* Recorded data *
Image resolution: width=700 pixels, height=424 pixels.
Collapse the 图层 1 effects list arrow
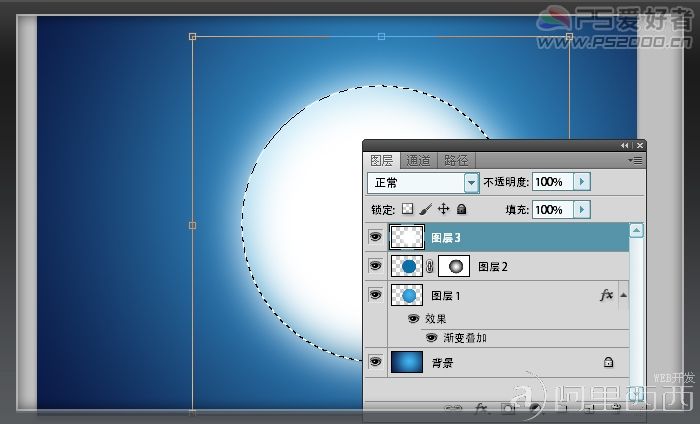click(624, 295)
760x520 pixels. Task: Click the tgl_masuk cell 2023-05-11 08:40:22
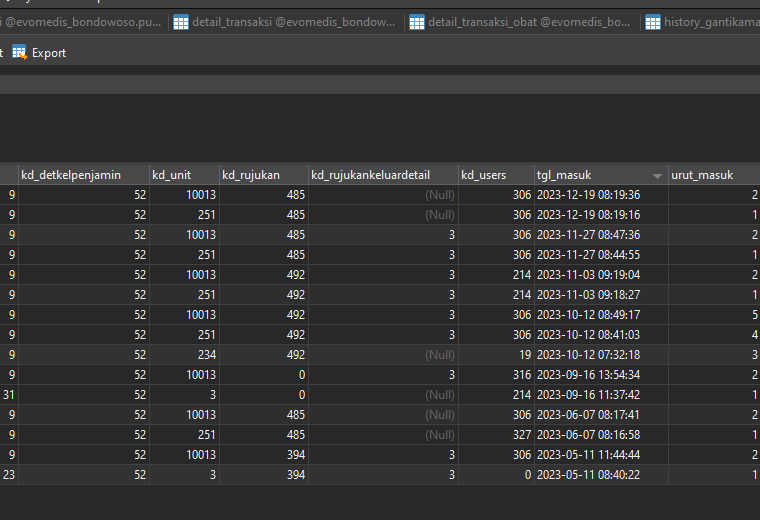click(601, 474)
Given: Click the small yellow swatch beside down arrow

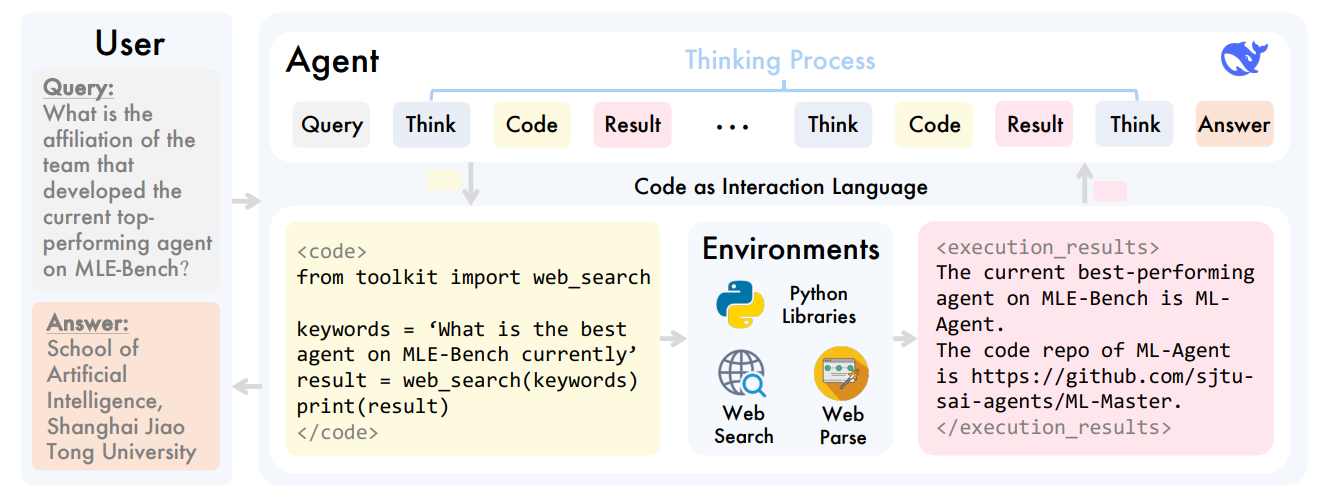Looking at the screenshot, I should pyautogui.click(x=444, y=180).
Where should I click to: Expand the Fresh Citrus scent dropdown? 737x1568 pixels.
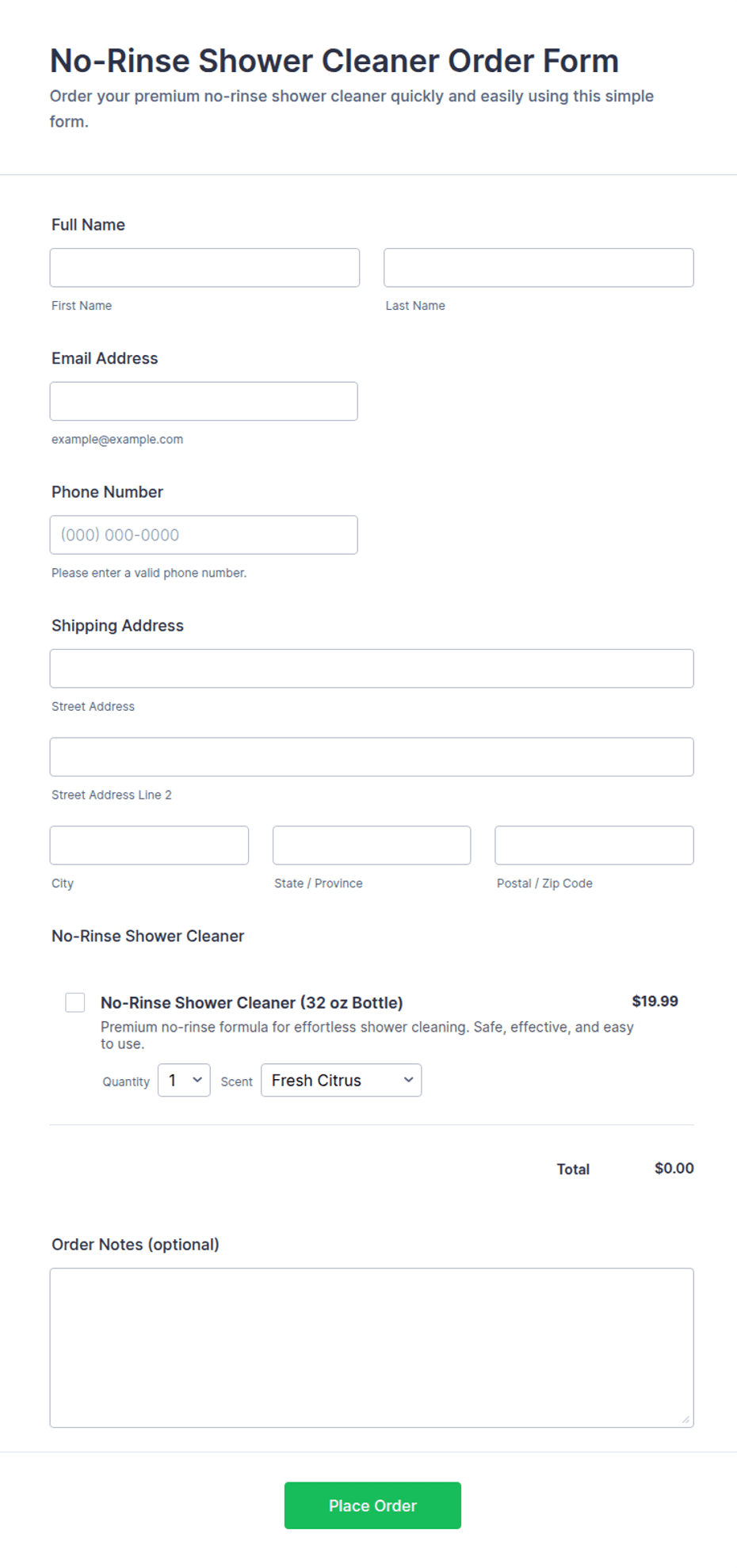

* REQUIRED ACTION *
Every line above gets copied exactly; none of the pictures do.

* REPLY TO THE TASK *
Image resolution: width=700 pixels, height=424 pixels.
Collapse the 图层 1 effects list arrow
click(624, 295)
760x520 pixels. Task: Click the tgl_masuk cell 2023-05-11 08:40:22
click(601, 474)
Given: Click the small yellow swatch beside down arrow

Looking at the screenshot, I should pyautogui.click(x=444, y=180).
Where should I click to: Expand the Fresh Citrus scent dropdown? 737x1568 pixels.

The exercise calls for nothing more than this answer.